| THE TASK |
Convert every line of the entries below into a Markdown table with two columns, Row and Line. Put a running row number in Row and the line itself in Line, and leave out blank lines.

Rows of pointing data:

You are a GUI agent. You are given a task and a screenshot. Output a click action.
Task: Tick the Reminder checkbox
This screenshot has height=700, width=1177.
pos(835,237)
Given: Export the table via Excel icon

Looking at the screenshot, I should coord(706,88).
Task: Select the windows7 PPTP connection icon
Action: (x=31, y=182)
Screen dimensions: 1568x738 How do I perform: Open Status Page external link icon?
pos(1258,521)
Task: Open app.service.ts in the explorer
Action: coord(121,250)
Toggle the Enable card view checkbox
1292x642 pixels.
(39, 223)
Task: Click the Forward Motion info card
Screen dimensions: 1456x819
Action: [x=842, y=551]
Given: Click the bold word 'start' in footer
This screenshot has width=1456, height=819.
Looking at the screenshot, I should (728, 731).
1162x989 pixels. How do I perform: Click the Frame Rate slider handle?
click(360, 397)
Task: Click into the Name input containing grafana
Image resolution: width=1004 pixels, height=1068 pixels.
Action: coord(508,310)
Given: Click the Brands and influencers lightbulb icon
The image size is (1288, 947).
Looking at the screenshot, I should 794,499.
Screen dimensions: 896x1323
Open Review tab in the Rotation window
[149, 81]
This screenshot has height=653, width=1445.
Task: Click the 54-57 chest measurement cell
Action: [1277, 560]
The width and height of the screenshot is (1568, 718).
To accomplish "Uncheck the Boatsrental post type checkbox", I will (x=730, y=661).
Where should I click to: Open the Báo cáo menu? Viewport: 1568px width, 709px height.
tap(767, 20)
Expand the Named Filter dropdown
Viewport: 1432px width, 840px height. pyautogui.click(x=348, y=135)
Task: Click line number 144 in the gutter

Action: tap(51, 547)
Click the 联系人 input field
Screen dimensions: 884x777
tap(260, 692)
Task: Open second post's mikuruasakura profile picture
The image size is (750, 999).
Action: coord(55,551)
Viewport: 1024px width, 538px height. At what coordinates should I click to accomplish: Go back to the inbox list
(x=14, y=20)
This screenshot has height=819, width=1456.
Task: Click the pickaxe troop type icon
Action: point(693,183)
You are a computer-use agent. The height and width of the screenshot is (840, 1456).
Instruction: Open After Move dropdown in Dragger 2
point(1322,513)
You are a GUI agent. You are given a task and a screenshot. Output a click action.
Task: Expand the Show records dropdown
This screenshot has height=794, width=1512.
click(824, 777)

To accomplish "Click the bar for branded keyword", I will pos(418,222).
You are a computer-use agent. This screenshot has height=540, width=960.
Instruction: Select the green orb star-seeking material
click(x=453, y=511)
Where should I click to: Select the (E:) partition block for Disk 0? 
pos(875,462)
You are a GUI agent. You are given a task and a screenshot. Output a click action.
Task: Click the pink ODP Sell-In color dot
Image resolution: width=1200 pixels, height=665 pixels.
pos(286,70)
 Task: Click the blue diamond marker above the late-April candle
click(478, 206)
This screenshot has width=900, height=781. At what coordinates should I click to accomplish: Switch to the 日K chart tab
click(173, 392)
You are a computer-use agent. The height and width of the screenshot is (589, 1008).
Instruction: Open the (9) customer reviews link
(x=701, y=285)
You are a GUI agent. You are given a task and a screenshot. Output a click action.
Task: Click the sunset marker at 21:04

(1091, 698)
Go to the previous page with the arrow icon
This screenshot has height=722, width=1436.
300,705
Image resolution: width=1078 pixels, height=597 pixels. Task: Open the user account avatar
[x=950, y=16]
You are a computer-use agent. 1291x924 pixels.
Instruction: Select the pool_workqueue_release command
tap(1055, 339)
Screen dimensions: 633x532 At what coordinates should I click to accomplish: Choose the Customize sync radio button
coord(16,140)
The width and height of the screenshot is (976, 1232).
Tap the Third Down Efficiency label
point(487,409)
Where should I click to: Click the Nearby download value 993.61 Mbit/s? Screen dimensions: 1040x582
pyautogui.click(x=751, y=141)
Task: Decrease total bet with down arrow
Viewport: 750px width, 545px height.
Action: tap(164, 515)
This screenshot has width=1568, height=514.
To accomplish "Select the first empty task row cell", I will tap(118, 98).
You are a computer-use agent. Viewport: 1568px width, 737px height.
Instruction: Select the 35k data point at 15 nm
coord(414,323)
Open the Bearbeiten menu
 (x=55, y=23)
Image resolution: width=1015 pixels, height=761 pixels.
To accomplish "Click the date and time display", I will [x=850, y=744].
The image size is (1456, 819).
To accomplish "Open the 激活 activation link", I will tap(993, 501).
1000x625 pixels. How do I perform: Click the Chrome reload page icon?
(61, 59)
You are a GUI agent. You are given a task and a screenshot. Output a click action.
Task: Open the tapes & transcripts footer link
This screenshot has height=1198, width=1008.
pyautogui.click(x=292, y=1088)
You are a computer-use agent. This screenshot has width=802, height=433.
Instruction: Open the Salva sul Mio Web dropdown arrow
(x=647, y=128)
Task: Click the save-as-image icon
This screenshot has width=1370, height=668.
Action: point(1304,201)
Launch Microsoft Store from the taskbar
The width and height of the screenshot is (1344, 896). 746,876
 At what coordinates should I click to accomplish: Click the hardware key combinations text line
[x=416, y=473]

| EXERCISE RESULT |
| Row | Line |
|---|---|
| 1 | You are a GUI agent. You are given a task and a screenshot. Output a click action. |
| 2 | Task: Tick the Reminder checkbox |
| 3 | This screenshot has height=700, width=1177. |
| 4 | pos(835,237) |
| 5 | Given: Export the table via Excel icon |
| 6 | Looking at the screenshot, I should coord(706,88). |
| 7 | Task: Select the windows7 PPTP connection icon |
| 8 | Action: (x=31, y=182) |
| 9 | Screen dimensions: 1568x738 How do I perform: Open Status Page external link icon? |
| 10 | pos(1258,521) |
| 11 | Task: Open app.service.ts in the explorer |
| 12 | Action: coord(121,250) |
| 13 | Toggle the Enable card view checkbox |
| 14 | 1292x642 pixels. |
| 15 | (39, 223) |
| 16 | Task: Click the Forward Motion info card |
| 17 | Screen dimensions: 1456x819 |
| 18 | Action: [x=842, y=551] |
| 19 | Given: Click the bold word 'start' in footer |
| 20 | This screenshot has width=1456, height=819. |
| 21 | Looking at the screenshot, I should (728, 731). |
| 22 | 1162x989 pixels. How do I perform: Click the Frame Rate slider handle? |
| 23 | click(360, 397) |
| 24 | Task: Click into the Name input containing grafana |
| 25 | Image resolution: width=1004 pixels, height=1068 pixels. |
| 26 | Action: coord(508,310) |
| 27 | Given: Click the Brands and influencers lightbulb icon |
| 28 | The image size is (1288, 947). |
| 29 | Looking at the screenshot, I should 794,499. |
| 30 | Screen dimensions: 896x1323 |
| 31 | Open Review tab in the Rotation window |
| 32 | [149, 81] |
| 33 | This screenshot has height=653, width=1445. |
| 34 | Task: Click the 54-57 chest measurement cell |
| 35 | Action: [1277, 560] |
| 36 | The width and height of the screenshot is (1568, 718). |
| 37 | To accomplish "Uncheck the Boatsrental post type checkbox", I will (x=730, y=661). |
| 38 | Where should I click to: Open the Báo cáo menu? Viewport: 1568px width, 709px height. |
| 39 | tap(767, 20) |
| 40 | Expand the Named Filter dropdown |
| 41 | Viewport: 1432px width, 840px height. pyautogui.click(x=348, y=135) |
| 42 | Task: Click line number 144 in the gutter |
| 43 | Action: tap(51, 547) |
| 44 | Click the 联系人 input field |
| 45 | Screen dimensions: 884x777 |
| 46 | tap(260, 692) |
| 47 | Task: Open second post's mikuruasakura profile picture |
| 48 | The image size is (750, 999). |
| 49 | Action: coord(55,551) |
| 50 | Viewport: 1024px width, 538px height. At what coordinates should I click to accomplish: Go back to the inbox list |
| 51 | (x=14, y=20) |
| 52 | This screenshot has height=819, width=1456. |
| 53 | Task: Click the pickaxe troop type icon |
| 54 | Action: point(693,183) |
| 55 | You are a computer-use agent. The height and width of the screenshot is (840, 1456). |
| 56 | Instruction: Open After Move dropdown in Dragger 2 |
| 57 | point(1322,513) |
| 58 | You are a GUI agent. You are given a task and a screenshot. Output a click action. |
| 59 | Task: Expand the Show records dropdown |
| 60 | This screenshot has height=794, width=1512. |
| 61 | click(824, 777) |
| 62 | To accomplish "Click the bar for branded keyword", I will pos(418,222). |
| 63 | You are a computer-use agent. This screenshot has height=540, width=960. |
| 64 | Instruction: Select the green orb star-seeking material |
| 65 | click(x=453, y=511) |
| 66 | Where should I click to: Select the (E:) partition block for Disk 0?  |
| 67 | pos(875,462) |
| 68 | You are a GUI agent. You are given a task and a screenshot. Output a click action. |
| 69 | Task: Click the pink ODP Sell-In color dot |
| 70 | Image resolution: width=1200 pixels, height=665 pixels. |
| 71 | pos(286,70) |
| 72 |  Task: Click the blue diamond marker above the late-April candle |
| 73 | click(478, 206) |
| 74 | This screenshot has width=900, height=781. At what coordinates should I click to accomplish: Switch to the 日K chart tab |
| 75 | click(173, 392) |
| 76 | You are a computer-use agent. The height and width of the screenshot is (589, 1008). |
| 77 | Instruction: Open the (9) customer reviews link |
| 78 | (x=701, y=285) |
| 79 | You are a GUI agent. You are given a task and a screenshot. Output a click action. |
| 80 | Task: Click the sunset marker at 21:04 |
| 81 | (1091, 698) |
| 82 | Go to the previous page with the arrow icon |
| 83 | This screenshot has height=722, width=1436. |
| 84 | 300,705 |
| 85 | Image resolution: width=1078 pixels, height=597 pixels. Task: Open the user account avatar |
| 86 | [x=950, y=16] |
| 87 | You are a computer-use agent. 1291x924 pixels. |
| 88 | Instruction: Select the pool_workqueue_release command |
| 89 | tap(1055, 339) |
| 90 | Screen dimensions: 633x532 At what coordinates should I click to accomplish: Choose the Customize sync radio button |
| 91 | coord(16,140) |
| 92 | The width and height of the screenshot is (976, 1232). |
| 93 | Tap the Third Down Efficiency label |
| 94 | point(487,409) |
| 95 | Where should I click to: Click the Nearby download value 993.61 Mbit/s? Screen dimensions: 1040x582 |
| 96 | pyautogui.click(x=751, y=141) |
| 97 | Task: Decrease total bet with down arrow |
| 98 | Viewport: 750px width, 545px height. |
| 99 | Action: tap(164, 515) |
| 100 | This screenshot has width=1568, height=514. |
| 101 | To accomplish "Select the first empty task row cell", I will tap(118, 98). |
| 102 | You are a computer-use agent. Viewport: 1568px width, 737px height. |
| 103 | Instruction: Select the 35k data point at 15 nm |
| 104 | coord(414,323) |
| 105 | Open the Bearbeiten menu |
| 106 |  (x=55, y=23) |
| 107 | Image resolution: width=1015 pixels, height=761 pixels. |
| 108 | To accomplish "Click the date and time display", I will [x=850, y=744]. |
| 109 | The image size is (1456, 819). |
| 110 | To accomplish "Open the 激活 activation link", I will tap(993, 501). |
| 111 | 1000x625 pixels. How do I perform: Click the Chrome reload page icon? |
| 112 | (61, 59) |
| 113 | You are a GUI agent. You are given a task and a screenshot. Output a click action. |
| 114 | Task: Open the tapes & transcripts footer link |
| 115 | This screenshot has height=1198, width=1008. |
| 116 | pyautogui.click(x=292, y=1088) |
| 117 | You are a computer-use agent. This screenshot has width=802, height=433. |
| 118 | Instruction: Open the Salva sul Mio Web dropdown arrow |
| 119 | (x=647, y=128) |
| 120 | Task: Click the save-as-image icon |
| 121 | This screenshot has width=1370, height=668. |
| 122 | Action: point(1304,201) |
| 123 | Launch Microsoft Store from the taskbar |
| 124 | The width and height of the screenshot is (1344, 896). 746,876 |
| 125 |  At what coordinates should I click to accomplish: Click the hardware key combinations text line |
| 126 | [x=416, y=473] |